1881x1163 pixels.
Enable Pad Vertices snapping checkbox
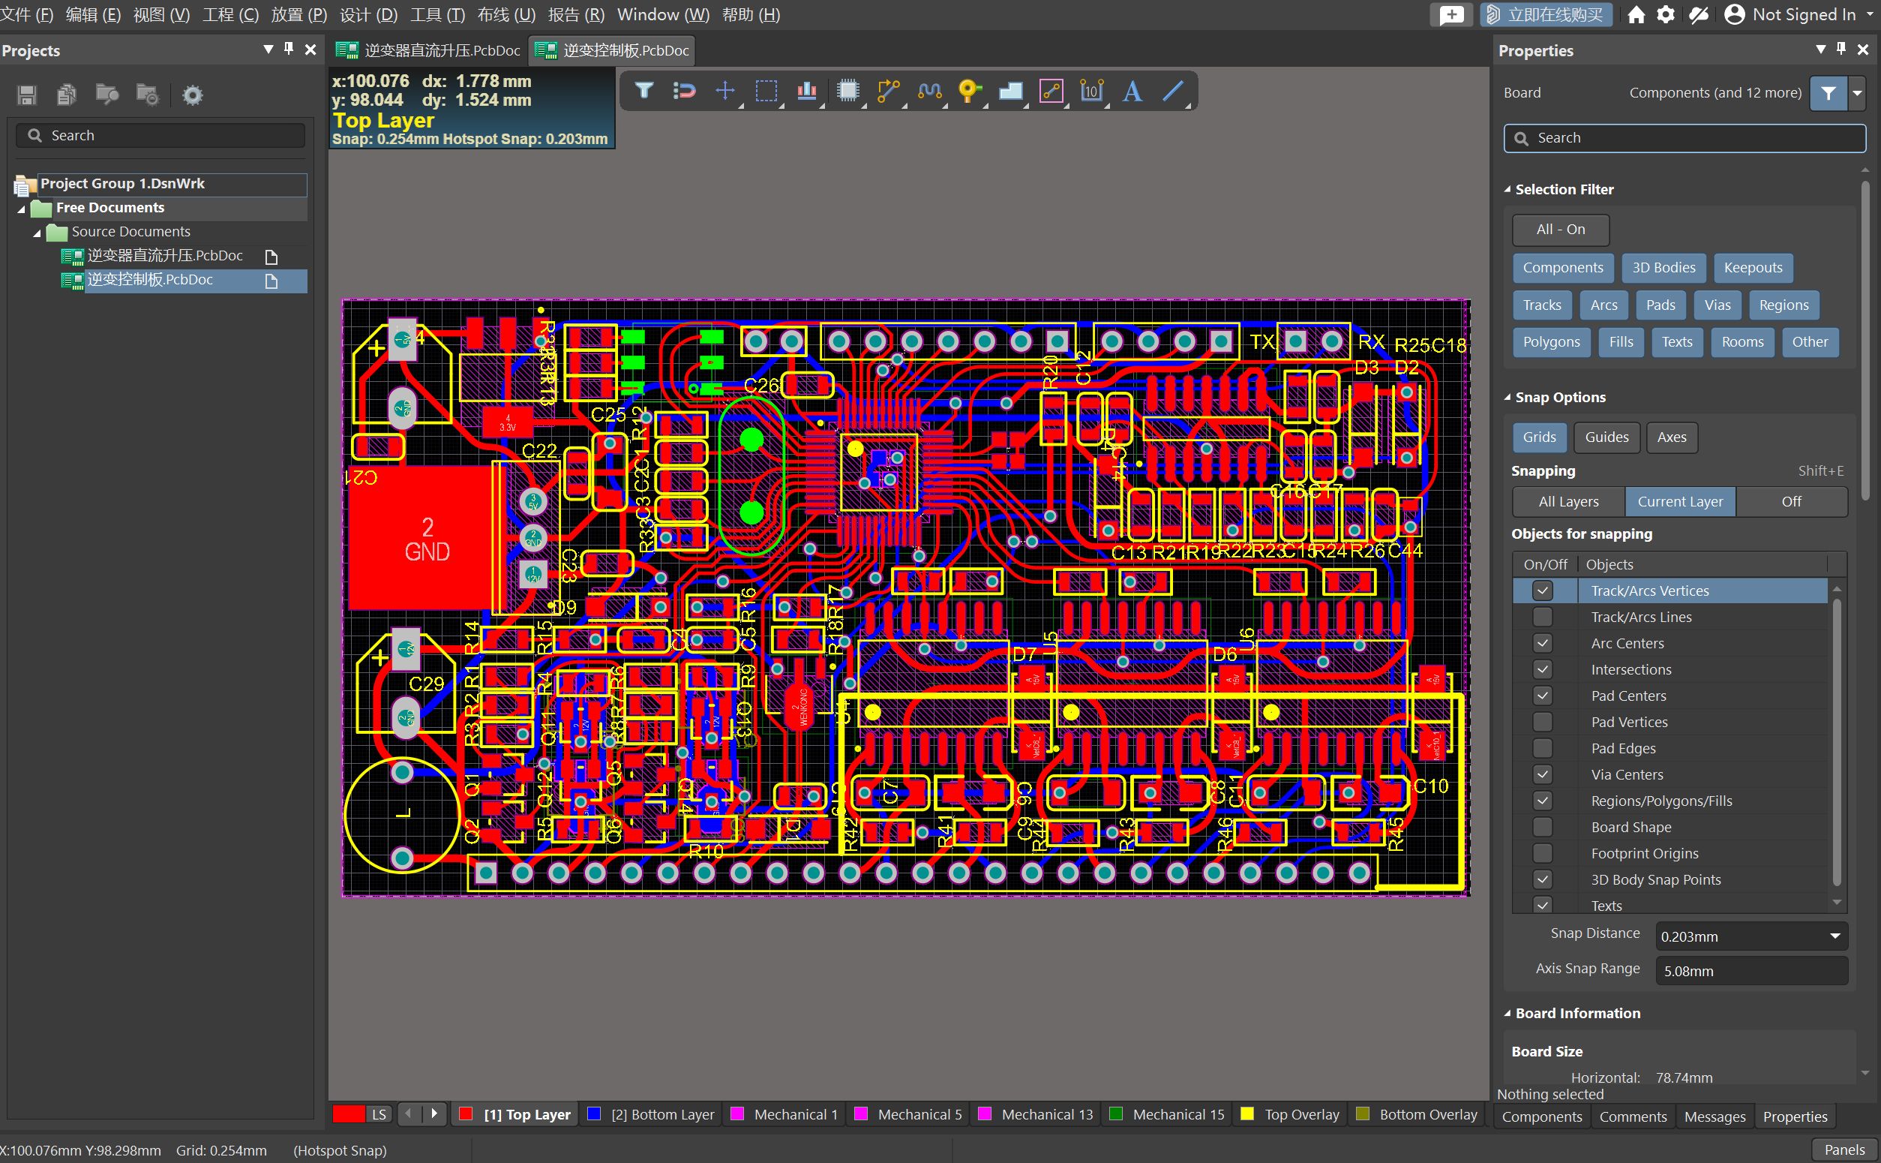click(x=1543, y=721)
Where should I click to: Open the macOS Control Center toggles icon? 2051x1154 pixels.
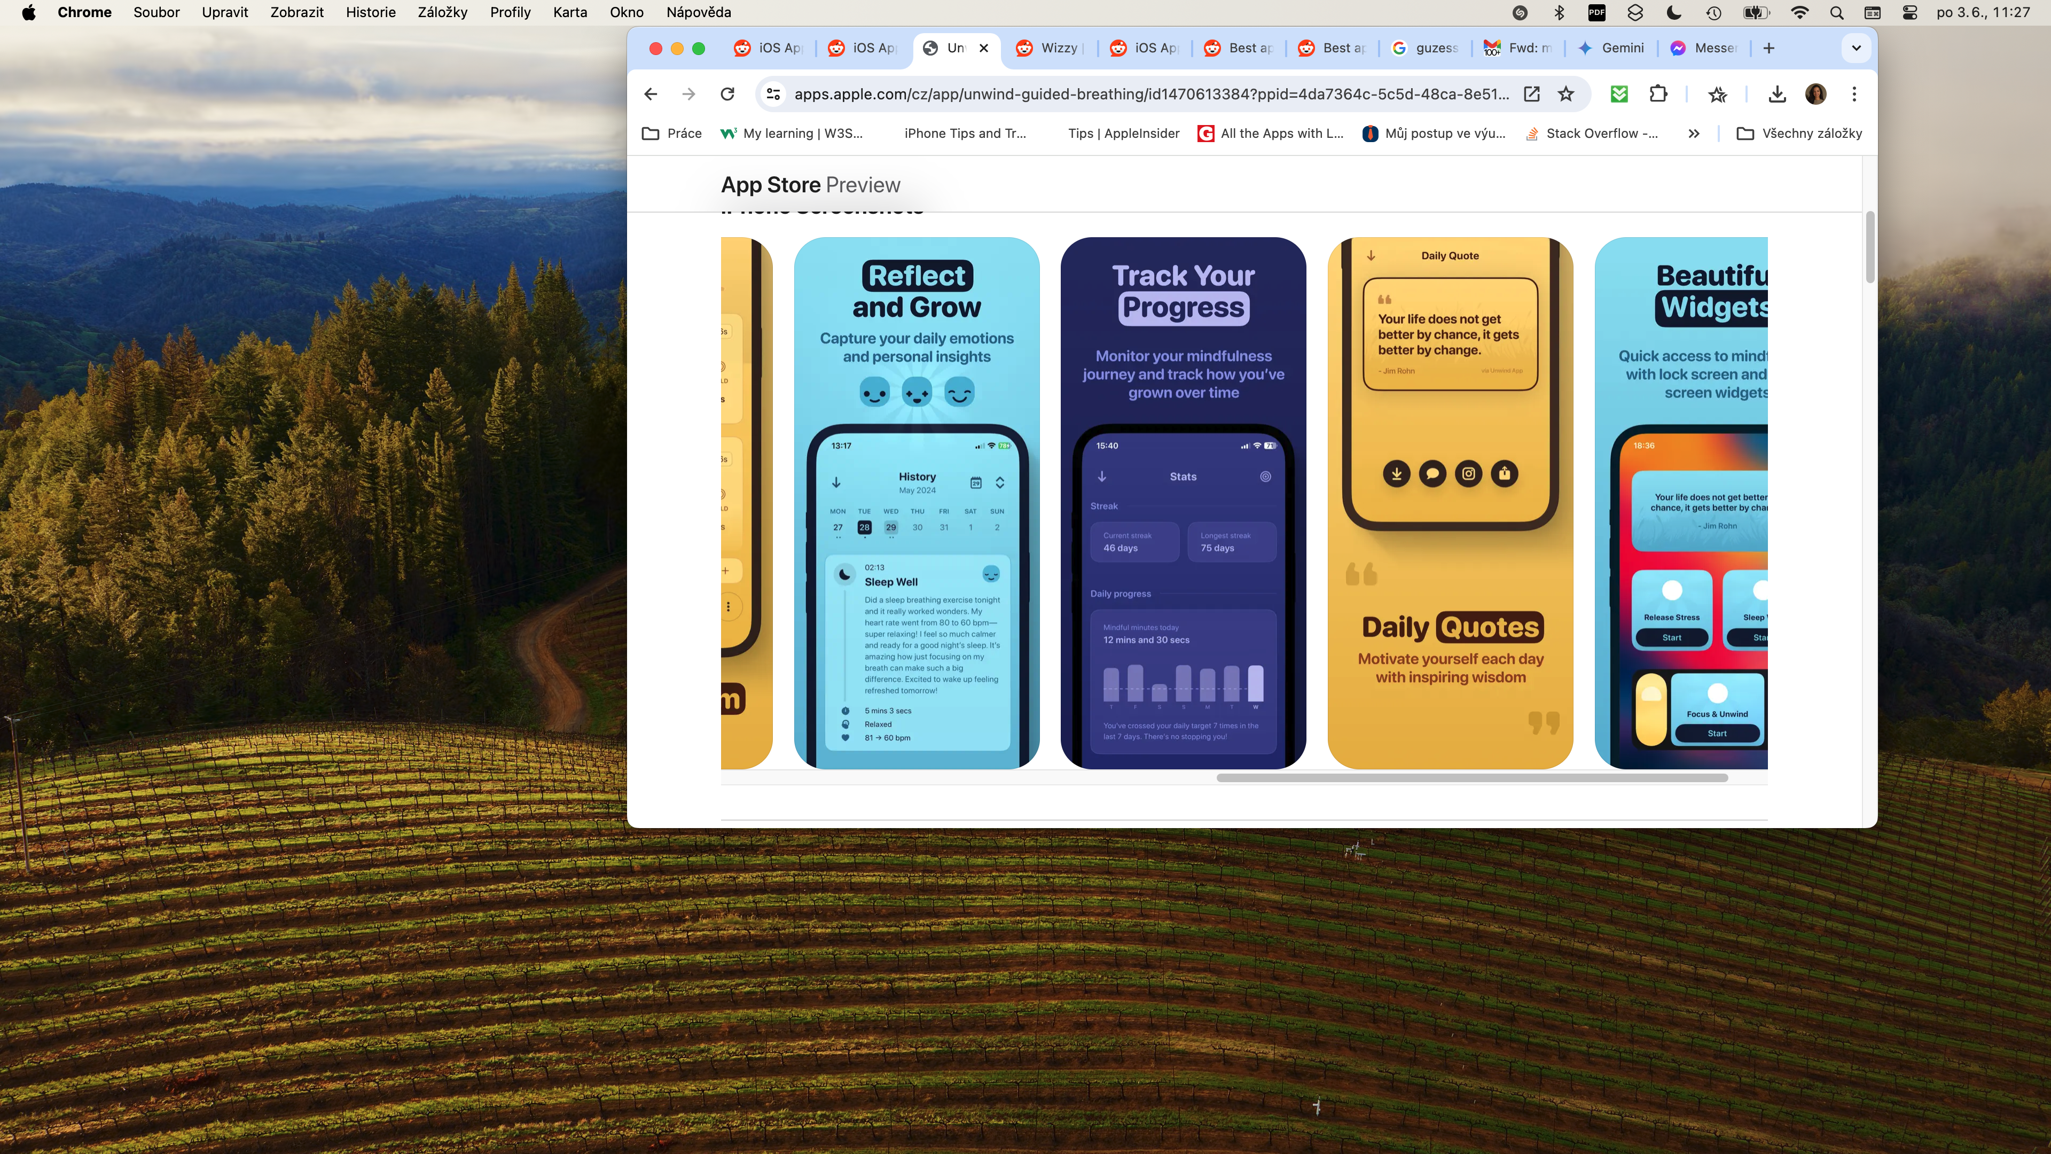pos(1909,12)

========

> **REQUIREMENT**:
Copy the text of each row above word for word, leaving out the pictures.

> **TASK SOLUTION**:
1881x1163 pixels.
Enable Pad Vertices snapping checkbox
click(x=1543, y=721)
Where should I click to: Open the macOS Control Center toggles icon? 2051x1154 pixels.
pos(1909,12)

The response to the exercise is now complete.